■ ТЕКСТ:
▬▬▬▬▬▬▬▬▬▬

Стоит разграничивать понятия “инсценирование” и “пропаганда”: если пропагандист преследует в первую очередь политические цели, то для производителя инсценируемого контента (при условии его наличия) целью обычно выступает привлечение внимания и расширение аудитории. Инсценированное событие способно возникнуть без определенного заказчика или источника, так как может стать непредвиденным результатом деятельности ряда СМИ или акторов.
Инсценирование нельзя свести к стереотипам, фейкам, эффекту фрей-минга или к симулякрам, поскольку каждое из этих понятий отражает скорее один из возможных результатов инсценирования. Стереотипность здесь проявляется в установлении прочной смысловой связи, однако она присуща лишь успешному инсценированию, надолго закрепляющему созданный образ в сознании зрителя. Фейки1 и фрейминг [Entman 1993] могут быть характерным, но необязательным следствием инсценирования события, поскольку искажения и расстановка смысловых акцентов не всегда преднамеренны. Наконец, не все плоды инсценирования можно считать симулякрами, так как сосуществуют копии как реальных явлений, так и несуществующих. Говоря о таких понятиях, как “постправда” [Чугров 2017] и “гиперреальность” [Бодрийяр 2015], следует подчеркнуть, что они охватывают более масштабные явления, а инсценирование представляет собой только их структурную часть, хотя и неотъемлемую. Инсценирование давно использовалось как инструмент политики, однако только формирование “искривленного политического информационного пространства” постправды [Чугров 2017] привело к его повсеместному распространению.

▬▬▬▬▬▬▬▬▬▬

■ ИЗВЛЕЧЁННЫЕ ЗАПИСИ:
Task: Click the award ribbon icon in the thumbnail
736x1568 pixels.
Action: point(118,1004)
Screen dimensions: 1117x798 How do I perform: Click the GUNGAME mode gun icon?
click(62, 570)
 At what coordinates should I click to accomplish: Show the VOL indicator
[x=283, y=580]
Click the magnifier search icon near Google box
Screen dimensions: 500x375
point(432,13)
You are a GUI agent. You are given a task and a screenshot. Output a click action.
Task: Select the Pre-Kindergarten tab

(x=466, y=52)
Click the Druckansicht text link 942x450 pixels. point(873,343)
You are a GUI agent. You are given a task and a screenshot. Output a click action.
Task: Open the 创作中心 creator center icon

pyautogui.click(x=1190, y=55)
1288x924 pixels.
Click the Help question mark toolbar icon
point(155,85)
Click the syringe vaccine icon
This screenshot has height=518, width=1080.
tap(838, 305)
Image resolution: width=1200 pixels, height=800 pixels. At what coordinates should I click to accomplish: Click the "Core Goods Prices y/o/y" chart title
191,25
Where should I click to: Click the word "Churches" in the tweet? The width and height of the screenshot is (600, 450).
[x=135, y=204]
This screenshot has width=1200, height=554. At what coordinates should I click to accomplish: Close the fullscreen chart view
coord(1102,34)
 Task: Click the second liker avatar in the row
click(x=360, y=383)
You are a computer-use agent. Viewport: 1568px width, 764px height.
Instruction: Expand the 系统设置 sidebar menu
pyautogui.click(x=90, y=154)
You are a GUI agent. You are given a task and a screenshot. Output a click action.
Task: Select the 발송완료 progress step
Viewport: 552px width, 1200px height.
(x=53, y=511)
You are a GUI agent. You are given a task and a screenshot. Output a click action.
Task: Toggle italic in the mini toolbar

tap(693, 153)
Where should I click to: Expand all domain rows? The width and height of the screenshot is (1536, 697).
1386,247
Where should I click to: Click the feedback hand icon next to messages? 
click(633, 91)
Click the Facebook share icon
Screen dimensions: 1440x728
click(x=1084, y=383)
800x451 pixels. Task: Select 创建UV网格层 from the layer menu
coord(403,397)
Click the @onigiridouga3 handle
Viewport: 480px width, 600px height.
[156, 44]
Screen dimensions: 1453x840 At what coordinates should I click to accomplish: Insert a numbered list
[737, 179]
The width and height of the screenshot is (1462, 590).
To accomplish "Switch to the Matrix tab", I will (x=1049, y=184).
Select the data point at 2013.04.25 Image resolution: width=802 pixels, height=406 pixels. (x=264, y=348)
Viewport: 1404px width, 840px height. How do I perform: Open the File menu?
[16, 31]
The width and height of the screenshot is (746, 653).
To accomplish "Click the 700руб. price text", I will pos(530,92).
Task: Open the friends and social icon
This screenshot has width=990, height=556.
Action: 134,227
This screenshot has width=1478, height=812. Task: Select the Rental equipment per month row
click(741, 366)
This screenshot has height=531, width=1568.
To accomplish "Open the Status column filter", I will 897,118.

▬▬▬▬▬▬▬▬▬▬

■ ЗАДАНИЯ ДЛЯ РАБОТЫ:
[1] Перепишите дословно фрагмент текста об инсценировании между словами «Стоит разграничивать понятия» и «СМИ или акторов.» включительно.
[2] Напишите продолжение текста об инсценировании, начиная сразу после его последнего предложения.

■ ОТВЕТЫ ПО ЗАДАНИЯМ:
[1]
Стоит разграничивать понятия “инсценирование” и “пропаганда”: если пропагандист преследует в первую очередь политические цели, то для производителя инсценируемого контента (при условии его наличия) целью обычно выступает привлечение внимания и расширение аудитории. Инсценированное событие способно возникнуть без определенного заказчика или источника, так как может стать непредвиденным результатом деятельности ряда СМИ или акторов.

[2]
ТЕАТРАЛИЗАЦИЯ И ИНСЦЕНИРОВАНИЕ. ОПЕРАЦИОНАЛИЗАЦИЯ ПОНЯТИЙ
Согласно наблюдениям исследователей, принципы представления материала в СМИ сходны с теми средствами, при помощи которых театр достигает своего эффекта. Аудиовизуальные медиа воздействуют на зрителя комплексно, объединяя язык, изображение, движения, жесты, мимику и интонации, тем самым обусловливая одновременно визуализацию, персонализацию и ритуализацию контента. За счет использования видеоряда (даже архивного) в материалах телевидения, а теперь и в мультимедийном онлайн-контенте создается иллюзия присутствия и актуальности, достигается практически тот же эффект “трех единств”, что и в классической драматургии. Несколько временных отрезков и локаций встречаются в одном медийном сюжете, и тем самым производят впечатление реальности демонстрируемого. Когда данными пре-имуществами информационного пространства стали пользоваться политики и другие публичные личности, такие выражения, как “политическая арена”, “политическое закулисье”, “авансцена”, “жонглирование заявлениями” и “марионетки” приобрели уже не переносный, но буквальный смысл.
“Театрализация”, однако, отличается от инсценирования. Представление определенной ситуации на сцене подразумевает наличие этой самой сцены , видимой зрителю. Аудитория понимает, что перед ней персонажи, а не реальные личности, и они действуют по тем правилам, которые задал организатор постановки.
Инсценирование функционирует по тем же принципам, однако “мимикрирует” под реальность.
Наш анализ понятия “инсценирование” опирается на исследования феноменов, сходных или смежных с инсценированием, которые нечасто оказывались в фокусе внимания ученых. Тем не менее рассматриваемые в статье труды, по мнению автора, отражают сущность тех или иных аспектов инсценирования, в то время как во многих иных работах оно упоминается лишь вскользь, без какого-либо анализа.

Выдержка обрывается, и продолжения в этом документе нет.